Chronik | Wien
16.11.2018

Messerstiche für scheidungswillige Frau: 15 Jahre Haft

Der Angeklagte räumte ein, eifersüchtig gewesen zu sein. Er habe "das Gefühl gehabt, dass sie mich weniger liebt.".

Ein 35-jähriger Mann, der am 18. August 2018 in einer Asylunterkunft in Wien-Alsergrund seiner 28 Jahre alten Ehefrau ein Küchenmesser fünf Mal tief in den Körper gestoßen hatte, ist am Freitag am Landesgericht zu 15 Jahren Haft verurteilt worden. Der Schuldspruch wegen versuchten Mordes fiel einstimmig aus.

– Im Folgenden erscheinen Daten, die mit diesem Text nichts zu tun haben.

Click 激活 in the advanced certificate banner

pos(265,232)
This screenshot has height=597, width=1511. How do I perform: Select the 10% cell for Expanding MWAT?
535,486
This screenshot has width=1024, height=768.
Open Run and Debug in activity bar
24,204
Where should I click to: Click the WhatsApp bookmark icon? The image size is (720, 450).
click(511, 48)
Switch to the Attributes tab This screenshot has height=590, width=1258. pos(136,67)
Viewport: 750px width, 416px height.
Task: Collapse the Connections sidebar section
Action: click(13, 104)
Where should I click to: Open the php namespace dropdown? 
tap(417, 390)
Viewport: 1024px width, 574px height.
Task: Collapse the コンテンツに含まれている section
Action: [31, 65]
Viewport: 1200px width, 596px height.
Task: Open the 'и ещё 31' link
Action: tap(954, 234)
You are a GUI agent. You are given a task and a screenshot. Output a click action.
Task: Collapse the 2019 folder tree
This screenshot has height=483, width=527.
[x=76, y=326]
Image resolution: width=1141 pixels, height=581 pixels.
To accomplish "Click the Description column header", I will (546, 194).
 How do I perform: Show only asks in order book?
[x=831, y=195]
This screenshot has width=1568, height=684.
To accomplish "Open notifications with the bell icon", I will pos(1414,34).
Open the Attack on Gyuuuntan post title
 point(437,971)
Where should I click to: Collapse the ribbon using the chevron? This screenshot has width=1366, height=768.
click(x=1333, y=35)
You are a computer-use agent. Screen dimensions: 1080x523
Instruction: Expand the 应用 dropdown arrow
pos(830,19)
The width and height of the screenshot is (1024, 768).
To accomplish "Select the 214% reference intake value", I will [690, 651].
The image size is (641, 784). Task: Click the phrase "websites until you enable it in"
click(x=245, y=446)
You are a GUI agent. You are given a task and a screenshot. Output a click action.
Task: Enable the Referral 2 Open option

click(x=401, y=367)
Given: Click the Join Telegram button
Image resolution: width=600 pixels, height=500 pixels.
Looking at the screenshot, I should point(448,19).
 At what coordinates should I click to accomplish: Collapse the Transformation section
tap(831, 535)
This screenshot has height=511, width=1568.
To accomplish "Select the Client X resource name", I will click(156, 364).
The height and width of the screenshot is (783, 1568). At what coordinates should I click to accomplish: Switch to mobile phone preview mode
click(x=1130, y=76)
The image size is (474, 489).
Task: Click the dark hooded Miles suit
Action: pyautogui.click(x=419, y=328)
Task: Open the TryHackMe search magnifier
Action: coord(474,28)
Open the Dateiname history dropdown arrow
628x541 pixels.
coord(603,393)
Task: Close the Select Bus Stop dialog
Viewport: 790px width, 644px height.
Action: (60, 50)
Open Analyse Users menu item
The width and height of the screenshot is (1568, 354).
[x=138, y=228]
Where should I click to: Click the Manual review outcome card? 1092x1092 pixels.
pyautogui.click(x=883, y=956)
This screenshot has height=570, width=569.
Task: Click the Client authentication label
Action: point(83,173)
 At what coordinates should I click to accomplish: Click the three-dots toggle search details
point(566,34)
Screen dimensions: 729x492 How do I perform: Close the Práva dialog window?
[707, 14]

"Ich wollte sie verletzen, aber nicht töten", hatte er versichert, wo er sich wegen versuchten Mordes an seiner Ehefrau zu verantworten hatte. "Es war reines Glück, dass sie das überlebt hat", sagte die Staatsanwältin. Eine zehn Zentimeter lange und vier Zentimeter tiefe Stichwunde eröffnete den Bauchraum, nur dank äußerst rascher ärztlicher Hilfe konnte die Blutung rechtzeitig gestoppt werden. "Er hat die Vermutung gehabt, dass sie ihn betrügt", führte Verteidiger Philipp Wolm ins Treffen. In der Asylunterkunft, wo das aus Afghanistan stammende Paar mit zwei kleinen Kindern lebte, hätten entsprechende Gerüchte kursiert. "Er hat sie regelmäßig zur Rede gestellt. Dann sind ihm die Nerven durchgegangen", meinte Wolm. Sein Mandant sei "sicher kein kaltblütiger Mörder. Das war ein Ausrutscher, das ist passiert".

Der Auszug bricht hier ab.